To this end MLA is stepping up its analysis of global consumer tracking by including specific questions about marbled beef , market research that will help to more accurately inform the Australian Wagyu’s industry future production and marketing strategies.

“It is not the volume of supply that will dictate the premiums you will achieve from all of your hard work,” Ms Sharp explained.

“It is the consumers and the values they see in a product and a brand that create demand and the pull, and it is this pull that will help us all realise premiums.

“If you walk away with nothing else today, start thinking about plate to paddock, start thinking about your consumers and the cities they live in, and their behaviour.

“Try to more deeply understand the segments within markets, and your own strengths and how you can best deliver to those.”

2017 Wagyu conference Peter GilmourAustralian Wagyu Association president Peter Gilmour said product quality was an important edge for Australia’s industry.

“It is the ability to produce quality product that will sit us above those other producers who don’t have access to those same tools.

“There will be competitors, there is absolutely no doubt, but we will also see rising demand for high quality beef.” 

Quality Assurance framework required

 The industry’s proactive investment in research and development, giving it access to tools such as genomics, was helping Australia’s Wagyu industry to accelerate genetic progress and maintain its quality edge, incoming AWA CEO Dr Matt McDonagh said.

Using genomic tests, producers can potentially double their rate of genetic gain identifying elite bulls and females at birth, and segregating out those animals that should not be investing their time and resources in.

However, the industry now needs to focus attention on quality assurance, he said.

Wagyu producers were running a “Rolls Royce factory”, but were currently doing so without a quality assurance system in place, he said.

“We have got an enormously powerful animal here to deliver a premium product, there is no doubt about that, but we don’t have the engine control unit in that motor finely tuned, so we have got to really work on that component on it.

“Wagyu is a premium product and it needs a quality assurance framework.

“Commodity beef in Australia has a quality assurance framework, it has MSA.

“We don’t have a quality assurance framework but we’re driving a formula one, and that is a key area we have to have a look at.”

Can feedlot capacity keep pace?

One potential limiting factor for the industry as it continues to grow is the question of whether there will be enough feedlot capacity to absorb the increasing volumes of Wagyu cattle coming forward.

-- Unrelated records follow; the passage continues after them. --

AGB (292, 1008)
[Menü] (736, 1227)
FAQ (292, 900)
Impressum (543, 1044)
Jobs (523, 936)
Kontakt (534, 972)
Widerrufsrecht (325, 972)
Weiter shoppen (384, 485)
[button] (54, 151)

To achieve market specifications Wagyu cattle must be grain fed.

But is there enough new feedlot capacity coming online to handle all new progeny that will soon be coming through?

AWA chairman Peter Gilmour explained to Beef Central that Australia currently has about 1.2 million head of total feedlot capacity.

Early survey results suggest that by 2021, there could be as many as 1.2 million head of breeding cattle producing Wagyu progeny in Australia.

“Right now we think Wagyu cattle account for 10-15pc of national feedlot capacity,” Mr Gilmour said.

“Not all feedlots can just switch on and go long fed, they have to have shade, and they have got their short-fed markets

‘Feedlot capacity is both the elephant in the room, and the opportunity in the room’

“Feedlot capacity is both the elephant in the room, and the opportunity in the room.

“We have been engaging with the Australian Lot Feeders Association on this to say, look, this is coming, is the industry ready, is the industry talking about being ready.”

Mr Gilmour said there was evidence of growth in feedlot infrastructure occurring, but whether that growth is keeping pace with current joinings remains a key question.

During the conference a panel of industry experts was also asked if there will be enough feedlot capacity to feed future progeny.

Rangers Valley’s marketing manager Andrew Moore said he believed the market would adjust to accommodate growing numbers.

“If it is profitable for everyone in the supply chain, the infrastructure will be built.

“People will either take less profitable cattle out of the feedlot system and put Wagyu cattle in, or they will work out a way to do it. I think it will work itself out.”